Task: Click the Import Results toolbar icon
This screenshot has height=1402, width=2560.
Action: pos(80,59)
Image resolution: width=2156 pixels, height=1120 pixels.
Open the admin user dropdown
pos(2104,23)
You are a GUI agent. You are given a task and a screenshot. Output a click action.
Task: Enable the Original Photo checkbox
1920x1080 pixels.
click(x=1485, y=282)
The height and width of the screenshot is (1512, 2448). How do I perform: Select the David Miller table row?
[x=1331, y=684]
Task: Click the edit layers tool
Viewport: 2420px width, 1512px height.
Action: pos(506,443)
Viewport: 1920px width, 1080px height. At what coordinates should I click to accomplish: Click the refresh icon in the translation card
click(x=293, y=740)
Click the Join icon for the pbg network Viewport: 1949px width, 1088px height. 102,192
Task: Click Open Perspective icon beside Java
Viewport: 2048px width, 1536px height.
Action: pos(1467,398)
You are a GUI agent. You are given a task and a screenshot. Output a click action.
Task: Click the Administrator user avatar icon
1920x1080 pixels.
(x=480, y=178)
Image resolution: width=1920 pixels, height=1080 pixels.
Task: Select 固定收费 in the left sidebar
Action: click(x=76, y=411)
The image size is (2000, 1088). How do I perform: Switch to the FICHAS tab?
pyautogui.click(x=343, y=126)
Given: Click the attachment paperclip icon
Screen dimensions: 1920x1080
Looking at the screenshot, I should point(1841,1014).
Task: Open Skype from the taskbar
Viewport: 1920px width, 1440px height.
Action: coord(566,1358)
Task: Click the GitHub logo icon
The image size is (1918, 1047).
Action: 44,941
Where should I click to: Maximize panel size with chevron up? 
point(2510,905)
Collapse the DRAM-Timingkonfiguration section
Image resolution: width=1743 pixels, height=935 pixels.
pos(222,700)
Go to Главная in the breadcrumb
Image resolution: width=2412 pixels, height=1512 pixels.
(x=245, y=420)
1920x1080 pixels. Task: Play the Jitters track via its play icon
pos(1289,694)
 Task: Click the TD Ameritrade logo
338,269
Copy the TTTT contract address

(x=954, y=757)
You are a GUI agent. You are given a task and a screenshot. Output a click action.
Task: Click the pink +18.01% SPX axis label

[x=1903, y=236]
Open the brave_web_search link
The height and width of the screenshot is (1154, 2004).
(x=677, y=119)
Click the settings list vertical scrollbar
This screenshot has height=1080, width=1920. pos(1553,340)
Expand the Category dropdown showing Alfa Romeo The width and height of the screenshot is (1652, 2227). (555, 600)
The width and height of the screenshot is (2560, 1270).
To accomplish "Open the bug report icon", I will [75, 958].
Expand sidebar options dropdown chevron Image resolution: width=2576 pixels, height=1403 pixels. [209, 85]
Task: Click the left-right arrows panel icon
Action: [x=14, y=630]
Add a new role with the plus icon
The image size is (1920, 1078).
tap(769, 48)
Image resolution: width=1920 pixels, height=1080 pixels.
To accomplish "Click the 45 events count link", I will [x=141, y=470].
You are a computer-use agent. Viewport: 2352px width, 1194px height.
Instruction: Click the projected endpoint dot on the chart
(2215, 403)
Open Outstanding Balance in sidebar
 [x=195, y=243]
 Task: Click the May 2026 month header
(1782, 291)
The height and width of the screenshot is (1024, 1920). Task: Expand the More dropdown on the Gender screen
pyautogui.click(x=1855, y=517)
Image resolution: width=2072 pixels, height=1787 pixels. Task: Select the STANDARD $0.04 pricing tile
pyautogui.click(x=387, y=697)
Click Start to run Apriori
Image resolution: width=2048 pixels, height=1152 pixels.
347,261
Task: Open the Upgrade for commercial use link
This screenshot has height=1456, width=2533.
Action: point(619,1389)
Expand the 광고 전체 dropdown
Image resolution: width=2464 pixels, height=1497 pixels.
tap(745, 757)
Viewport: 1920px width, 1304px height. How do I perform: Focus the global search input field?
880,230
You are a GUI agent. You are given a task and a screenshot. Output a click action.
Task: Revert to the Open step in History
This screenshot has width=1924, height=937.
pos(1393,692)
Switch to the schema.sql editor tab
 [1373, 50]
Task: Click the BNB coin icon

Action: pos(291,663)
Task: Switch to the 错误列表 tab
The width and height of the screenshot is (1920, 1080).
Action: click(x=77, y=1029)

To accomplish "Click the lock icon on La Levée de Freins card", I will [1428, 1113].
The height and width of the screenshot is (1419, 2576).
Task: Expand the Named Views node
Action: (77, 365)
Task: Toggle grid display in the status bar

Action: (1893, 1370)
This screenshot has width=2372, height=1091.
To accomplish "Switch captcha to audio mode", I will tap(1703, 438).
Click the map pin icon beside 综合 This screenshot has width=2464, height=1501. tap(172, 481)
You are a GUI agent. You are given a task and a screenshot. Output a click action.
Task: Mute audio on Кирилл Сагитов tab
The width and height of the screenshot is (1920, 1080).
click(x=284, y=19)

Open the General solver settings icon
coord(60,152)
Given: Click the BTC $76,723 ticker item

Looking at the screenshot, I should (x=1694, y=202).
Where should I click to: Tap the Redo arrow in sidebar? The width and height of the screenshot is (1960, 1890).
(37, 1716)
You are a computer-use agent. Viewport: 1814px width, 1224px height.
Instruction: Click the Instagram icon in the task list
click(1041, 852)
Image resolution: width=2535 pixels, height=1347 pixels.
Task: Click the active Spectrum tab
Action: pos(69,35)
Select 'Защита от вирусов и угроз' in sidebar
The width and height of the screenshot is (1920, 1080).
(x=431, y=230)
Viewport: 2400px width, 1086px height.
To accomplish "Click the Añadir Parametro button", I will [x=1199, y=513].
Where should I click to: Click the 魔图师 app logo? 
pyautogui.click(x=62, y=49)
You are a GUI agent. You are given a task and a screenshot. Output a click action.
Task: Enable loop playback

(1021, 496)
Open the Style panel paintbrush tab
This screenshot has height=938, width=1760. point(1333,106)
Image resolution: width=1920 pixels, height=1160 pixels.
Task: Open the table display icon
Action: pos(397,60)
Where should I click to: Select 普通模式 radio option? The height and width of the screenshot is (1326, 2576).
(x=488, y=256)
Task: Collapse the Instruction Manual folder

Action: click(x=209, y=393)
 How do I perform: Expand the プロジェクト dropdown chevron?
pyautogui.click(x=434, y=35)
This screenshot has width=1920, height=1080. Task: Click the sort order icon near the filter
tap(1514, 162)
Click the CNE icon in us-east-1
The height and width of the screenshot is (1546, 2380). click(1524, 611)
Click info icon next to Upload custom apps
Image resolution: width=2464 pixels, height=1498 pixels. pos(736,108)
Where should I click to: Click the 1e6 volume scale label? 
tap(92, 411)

**Your instructions**
Print out all of the records above, word for word.

**Your response**
Task: Click the Import Results toolbar icon
This screenshot has height=1402, width=2560.
Action: pos(80,59)
Image resolution: width=2156 pixels, height=1120 pixels.
Open the admin user dropdown
pos(2104,23)
You are a GUI agent. You are given a task and a screenshot. Output a click action.
Task: Enable the Original Photo checkbox
1920x1080 pixels.
click(x=1485, y=282)
The height and width of the screenshot is (1512, 2448). How do I perform: Select the David Miller table row?
[x=1331, y=684]
Task: Click the edit layers tool
Viewport: 2420px width, 1512px height.
Action: pos(506,443)
Viewport: 1920px width, 1080px height. At what coordinates should I click to accomplish: Click the refresh icon in the translation card
click(x=293, y=740)
Click the Join icon for the pbg network Viewport: 1949px width, 1088px height. 102,192
Task: Click Open Perspective icon beside Java
Viewport: 2048px width, 1536px height.
Action: pos(1467,398)
You are a GUI agent. You are given a task and a screenshot. Output a click action.
Task: Click the Administrator user avatar icon
1920x1080 pixels.
(x=480, y=178)
Image resolution: width=1920 pixels, height=1080 pixels.
Task: Select 固定收费 in the left sidebar
Action: click(x=76, y=411)
The image size is (2000, 1088). How do I perform: Switch to the FICHAS tab?
pyautogui.click(x=343, y=126)
Given: Click the attachment paperclip icon
Screen dimensions: 1920x1080
Looking at the screenshot, I should point(1841,1014).
Task: Open Skype from the taskbar
Viewport: 1920px width, 1440px height.
Action: coord(566,1358)
Task: Click the GitHub logo icon
The image size is (1918, 1047).
Action: 44,941
Where should I click to: Maximize panel size with chevron up? 
point(2510,905)
Collapse the DRAM-Timingkonfiguration section
Image resolution: width=1743 pixels, height=935 pixels.
pos(222,700)
Go to Главная in the breadcrumb
Image resolution: width=2412 pixels, height=1512 pixels.
(x=245, y=420)
1920x1080 pixels. Task: Play the Jitters track via its play icon
pos(1289,694)
 Task: Click the TD Ameritrade logo
338,269
Copy the TTTT contract address

(x=954, y=757)
You are a GUI agent. You are given a task and a screenshot. Output a click action.
Task: Click the pink +18.01% SPX axis label

[x=1903, y=236]
Open the brave_web_search link
The height and width of the screenshot is (1154, 2004).
(x=677, y=119)
Click the settings list vertical scrollbar
This screenshot has height=1080, width=1920. pos(1553,340)
Expand the Category dropdown showing Alfa Romeo The width and height of the screenshot is (1652, 2227). (555, 600)
The width and height of the screenshot is (2560, 1270).
To accomplish "Open the bug report icon", I will [75, 958].
Expand sidebar options dropdown chevron Image resolution: width=2576 pixels, height=1403 pixels. [209, 85]
Task: Click the left-right arrows panel icon
Action: [x=14, y=630]
Add a new role with the plus icon
The image size is (1920, 1078).
tap(769, 48)
Image resolution: width=1920 pixels, height=1080 pixels.
To accomplish "Click the 45 events count link", I will [x=141, y=470].
You are a computer-use agent. Viewport: 2352px width, 1194px height.
Instruction: Click the projected endpoint dot on the chart
(2215, 403)
Open Outstanding Balance in sidebar
 [x=195, y=243]
 Task: Click the May 2026 month header
(1782, 291)
The height and width of the screenshot is (1024, 1920). Task: Expand the More dropdown on the Gender screen
pyautogui.click(x=1855, y=517)
Image resolution: width=2072 pixels, height=1787 pixels. Task: Select the STANDARD $0.04 pricing tile
pyautogui.click(x=387, y=697)
Click Start to run Apriori
Image resolution: width=2048 pixels, height=1152 pixels.
347,261
Task: Open the Upgrade for commercial use link
This screenshot has height=1456, width=2533.
Action: point(619,1389)
Expand the 광고 전체 dropdown
Image resolution: width=2464 pixels, height=1497 pixels.
tap(745, 757)
Viewport: 1920px width, 1304px height. How do I perform: Focus the global search input field?
880,230
You are a GUI agent. You are given a task and a screenshot. Output a click action.
Task: Revert to the Open step in History
This screenshot has width=1924, height=937.
pos(1393,692)
Switch to the schema.sql editor tab
 [1373, 50]
Task: Click the BNB coin icon

Action: pos(291,663)
Task: Switch to the 错误列表 tab
The width and height of the screenshot is (1920, 1080).
Action: click(x=77, y=1029)

To accomplish "Click the lock icon on La Levée de Freins card", I will [1428, 1113].
The height and width of the screenshot is (1419, 2576).
Task: Expand the Named Views node
Action: (77, 365)
Task: Toggle grid display in the status bar

Action: (1893, 1370)
This screenshot has width=2372, height=1091.
To accomplish "Switch captcha to audio mode", I will tap(1703, 438).
Click the map pin icon beside 综合 This screenshot has width=2464, height=1501. tap(172, 481)
You are a GUI agent. You are given a task and a screenshot. Output a click action.
Task: Mute audio on Кирилл Сагитов tab
The width and height of the screenshot is (1920, 1080).
click(x=284, y=19)

Open the General solver settings icon
coord(60,152)
Given: Click the BTC $76,723 ticker item

Looking at the screenshot, I should (x=1694, y=202).
Where should I click to: Tap the Redo arrow in sidebar? The width and height of the screenshot is (1960, 1890).
(37, 1716)
You are a computer-use agent. Viewport: 1814px width, 1224px height.
Instruction: Click the Instagram icon in the task list
click(1041, 852)
Image resolution: width=2535 pixels, height=1347 pixels.
Task: Click the active Spectrum tab
Action: pos(69,35)
Select 'Защита от вирусов и угроз' in sidebar
The width and height of the screenshot is (1920, 1080).
(x=431, y=230)
Viewport: 2400px width, 1086px height.
To accomplish "Click the Añadir Parametro button", I will [x=1199, y=513].
Where should I click to: Click the 魔图师 app logo? 
pyautogui.click(x=62, y=49)
You are a GUI agent. You are given a task and a screenshot. Output a click action.
Task: Enable loop playback

(1021, 496)
Open the Style panel paintbrush tab
This screenshot has height=938, width=1760. point(1333,106)
Image resolution: width=1920 pixels, height=1160 pixels.
Task: Open the table display icon
Action: pos(397,60)
Where should I click to: Select 普通模式 radio option? The height and width of the screenshot is (1326, 2576).
(x=488, y=256)
Task: Collapse the Instruction Manual folder

Action: click(x=209, y=393)
 How do I perform: Expand the プロジェクト dropdown chevron?
pyautogui.click(x=434, y=35)
This screenshot has width=1920, height=1080. Task: Click the sort order icon near the filter
tap(1514, 162)
Click the CNE icon in us-east-1
The height and width of the screenshot is (1546, 2380). click(1524, 611)
Click info icon next to Upload custom apps
Image resolution: width=2464 pixels, height=1498 pixels. pos(736,108)
Where should I click to: Click the 1e6 volume scale label? 
tap(92, 411)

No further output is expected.